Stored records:

================

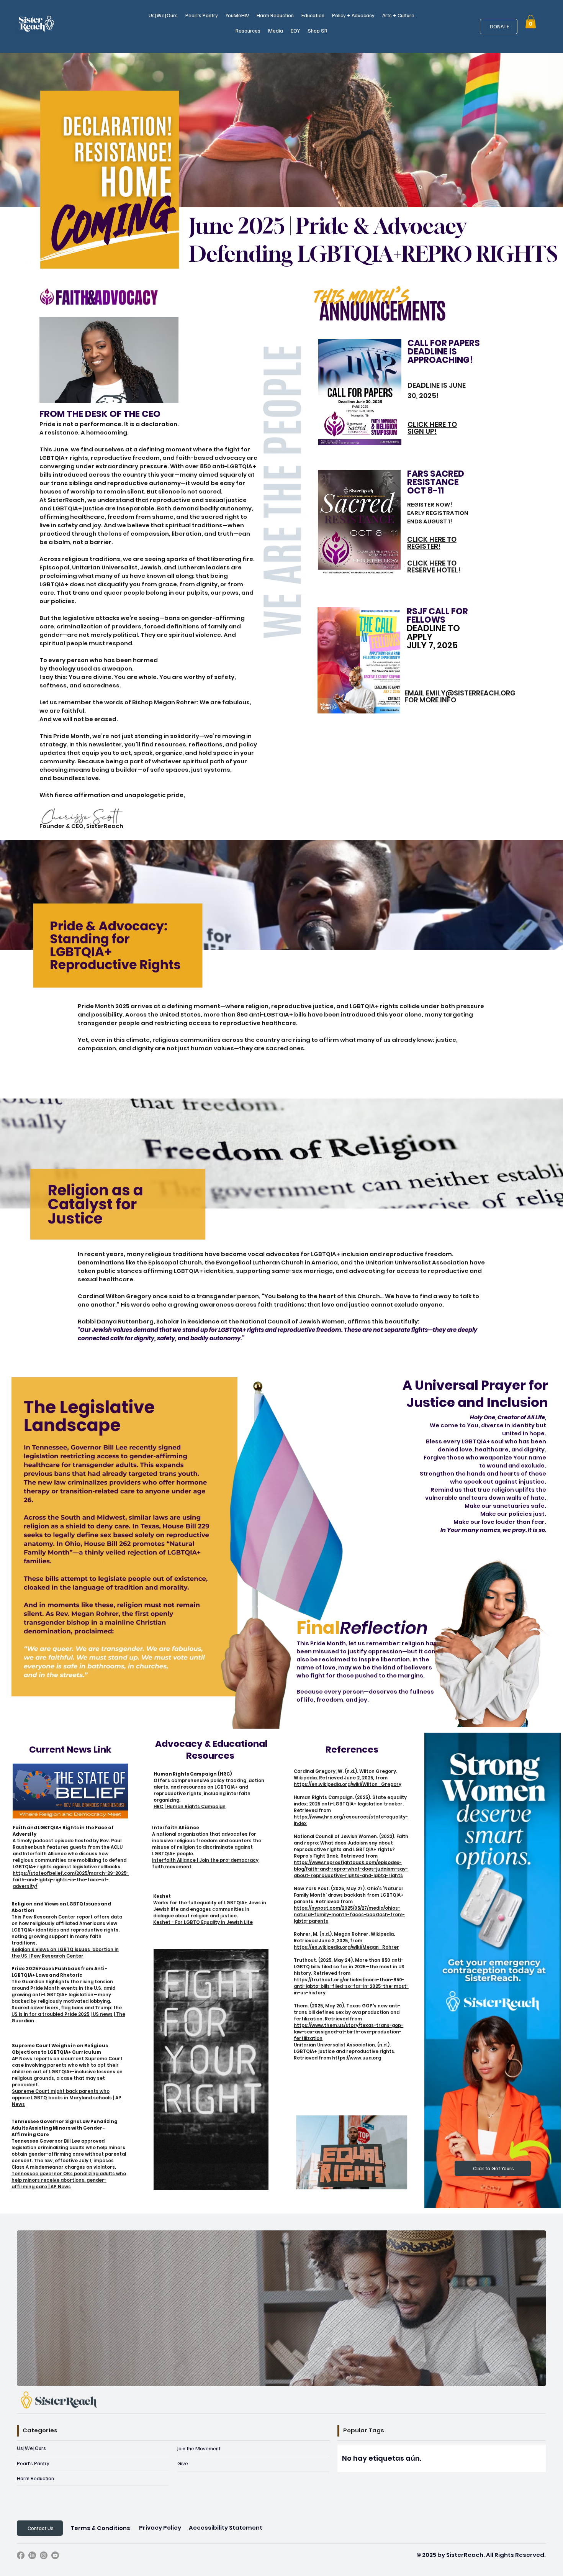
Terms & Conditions (100, 2528)
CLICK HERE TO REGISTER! (432, 543)
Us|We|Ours (31, 2448)
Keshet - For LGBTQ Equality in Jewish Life (203, 1922)
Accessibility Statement (225, 2528)
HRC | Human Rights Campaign (190, 1807)
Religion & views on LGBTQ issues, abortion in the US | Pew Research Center (65, 1952)
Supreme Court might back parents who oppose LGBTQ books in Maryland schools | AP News (66, 2097)
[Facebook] (21, 2555)
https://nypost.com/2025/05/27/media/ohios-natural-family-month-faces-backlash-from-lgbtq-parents (349, 1914)
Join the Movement (199, 2448)
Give (182, 2463)
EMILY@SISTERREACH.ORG (471, 693)
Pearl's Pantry (33, 2463)
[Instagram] (43, 2555)
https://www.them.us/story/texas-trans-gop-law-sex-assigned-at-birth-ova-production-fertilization (348, 2031)
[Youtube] (55, 2555)
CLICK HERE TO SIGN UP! (432, 428)
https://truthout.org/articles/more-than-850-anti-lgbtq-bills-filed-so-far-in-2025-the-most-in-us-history (351, 1986)
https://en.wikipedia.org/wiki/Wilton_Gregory (347, 1784)
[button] (163, 15)
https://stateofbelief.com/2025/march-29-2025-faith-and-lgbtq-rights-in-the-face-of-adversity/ (71, 1879)
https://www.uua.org (356, 2058)
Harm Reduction (35, 2478)
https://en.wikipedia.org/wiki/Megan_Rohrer (346, 1947)
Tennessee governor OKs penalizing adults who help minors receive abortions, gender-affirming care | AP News (68, 2180)
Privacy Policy (160, 2528)
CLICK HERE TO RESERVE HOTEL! (433, 566)
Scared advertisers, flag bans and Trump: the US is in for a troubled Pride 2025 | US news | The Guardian (68, 2014)
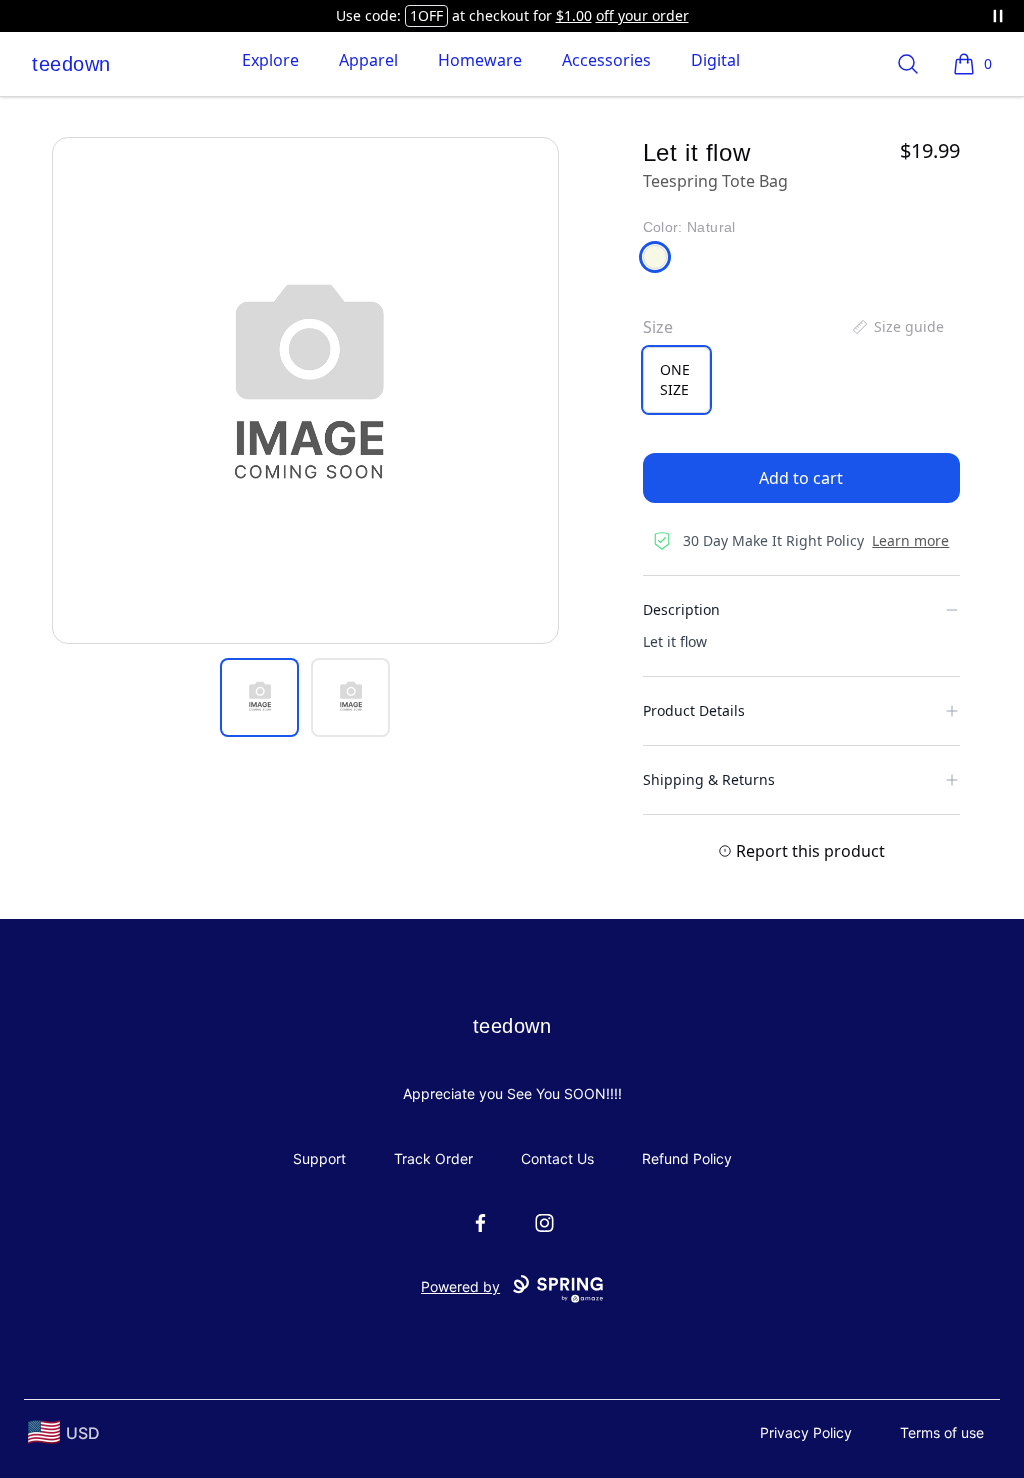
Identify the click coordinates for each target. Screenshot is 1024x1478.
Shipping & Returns (709, 779)
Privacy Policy (806, 1432)
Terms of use (942, 1432)
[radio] (676, 380)
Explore (270, 60)
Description (681, 609)
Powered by (460, 1286)
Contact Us (557, 1158)
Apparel (368, 60)
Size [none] (658, 327)
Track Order (433, 1158)
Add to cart (801, 478)
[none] (897, 327)
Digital (715, 60)
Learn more (910, 540)
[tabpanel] (305, 390)
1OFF (426, 15)
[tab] (259, 697)
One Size (675, 379)
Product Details (694, 710)
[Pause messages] (998, 16)
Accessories (606, 60)
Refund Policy (687, 1158)
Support (319, 1158)
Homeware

================

Leave the pictures out and reproduce every record above exactly.

- _Response to the exercise_
Terms & Conditions (100, 2528)
CLICK HERE TO REGISTER! (432, 543)
Us|We|Ours (31, 2448)
Keshet - For LGBTQ Equality in Jewish Life (203, 1922)
Accessibility Statement (225, 2528)
HRC | Human Rights Campaign (190, 1807)
Religion & views on LGBTQ issues, abortion in the US | Pew Research Center (65, 1952)
Supreme Court might back parents who oppose LGBTQ books in Maryland schools | AP News (66, 2097)
[Facebook] (21, 2555)
https://nypost.com/2025/05/27/media/ohios-natural-family-month-faces-backlash-from-lgbtq-parents (349, 1914)
Join the Movement (199, 2448)
Give (182, 2463)
EMILY@SISTERREACH.ORG (471, 693)
Pearl's Pantry (33, 2463)
[Instagram] (43, 2555)
https://www.them.us/story/texas-trans-gop-law-sex-assigned-at-birth-ova-production-fertilization (348, 2031)
[Youtube] (55, 2555)
CLICK HERE TO SIGN UP! (432, 428)
https://truthout.org/articles/more-than-850-anti-lgbtq-bills-filed-so-far-in-2025-the-most-in-us-history (351, 1986)
https://en.wikipedia.org/wiki/Wilton_Gregory (347, 1784)
[button] (163, 15)
https://stateofbelief.com/2025/march-29-2025-faith-and-lgbtq-rights-in-the-face-of-adversity/ (71, 1879)
https://www.uua.org (356, 2058)
Harm Reduction (35, 2478)
https://en.wikipedia.org/wiki/Megan_Rohrer (346, 1947)
Tennessee governor OKs penalizing adults who help minors receive abortions, gender-affirming care | AP News (68, 2180)
Privacy Policy (160, 2528)
CLICK HERE TO RESERVE HOTEL! (433, 566)
Scared advertisers, flag bans and Trump: the US is in for a troubled Pride 2025 | US news | The Guardian (68, 2014)
Identify the click coordinates for each target. Screenshot is 1024x1478.
Shipping & Returns (709, 779)
Privacy Policy (806, 1432)
Terms of use (942, 1432)
[radio] (676, 380)
Explore (270, 60)
Description (681, 609)
Powered by (460, 1286)
Contact Us (557, 1158)
Apparel (368, 60)
Size [none] (658, 327)
Track Order (433, 1158)
Add to cart (801, 478)
[none] (897, 327)
Digital (715, 60)
Learn more (910, 540)
[tabpanel] (305, 390)
1OFF (426, 15)
[tab] (259, 697)
One Size (675, 379)
Product Details (694, 710)
[Pause messages] (998, 16)
Accessories (606, 60)
Refund Policy (687, 1158)
Support (319, 1158)
Homeware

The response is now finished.